**Task requirements**
In full and without change, retype the records.

#### Entries provided ####

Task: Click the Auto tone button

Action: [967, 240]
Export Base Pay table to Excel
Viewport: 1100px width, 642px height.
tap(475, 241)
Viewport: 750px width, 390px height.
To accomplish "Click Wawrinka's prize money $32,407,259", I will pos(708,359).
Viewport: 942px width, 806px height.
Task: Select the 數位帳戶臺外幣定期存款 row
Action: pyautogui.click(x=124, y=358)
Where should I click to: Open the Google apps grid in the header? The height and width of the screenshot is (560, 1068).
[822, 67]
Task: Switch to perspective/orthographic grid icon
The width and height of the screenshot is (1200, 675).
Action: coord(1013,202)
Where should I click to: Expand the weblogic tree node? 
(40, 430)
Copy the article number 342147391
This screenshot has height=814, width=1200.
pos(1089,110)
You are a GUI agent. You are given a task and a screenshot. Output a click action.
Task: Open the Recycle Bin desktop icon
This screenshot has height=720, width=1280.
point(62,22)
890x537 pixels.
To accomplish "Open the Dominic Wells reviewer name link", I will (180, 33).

####

**Written response**
Task: Click the Auto tone button

Action: [967, 240]
Export Base Pay table to Excel
Viewport: 1100px width, 642px height.
tap(475, 241)
Viewport: 750px width, 390px height.
To accomplish "Click Wawrinka's prize money $32,407,259", I will pos(708,359).
Viewport: 942px width, 806px height.
Task: Select the 數位帳戶臺外幣定期存款 row
Action: pyautogui.click(x=124, y=358)
Where should I click to: Open the Google apps grid in the header? The height and width of the screenshot is (560, 1068).
[822, 67]
Task: Switch to perspective/orthographic grid icon
The width and height of the screenshot is (1200, 675).
Action: coord(1013,202)
Where should I click to: Expand the weblogic tree node? 
(40, 430)
Copy the article number 342147391
This screenshot has height=814, width=1200.
pos(1089,110)
You are a GUI agent. You are given a task and a screenshot. Output a click action.
Task: Open the Recycle Bin desktop icon
This screenshot has height=720, width=1280.
point(62,22)
890x537 pixels.
To accomplish "Open the Dominic Wells reviewer name link", I will (180, 33).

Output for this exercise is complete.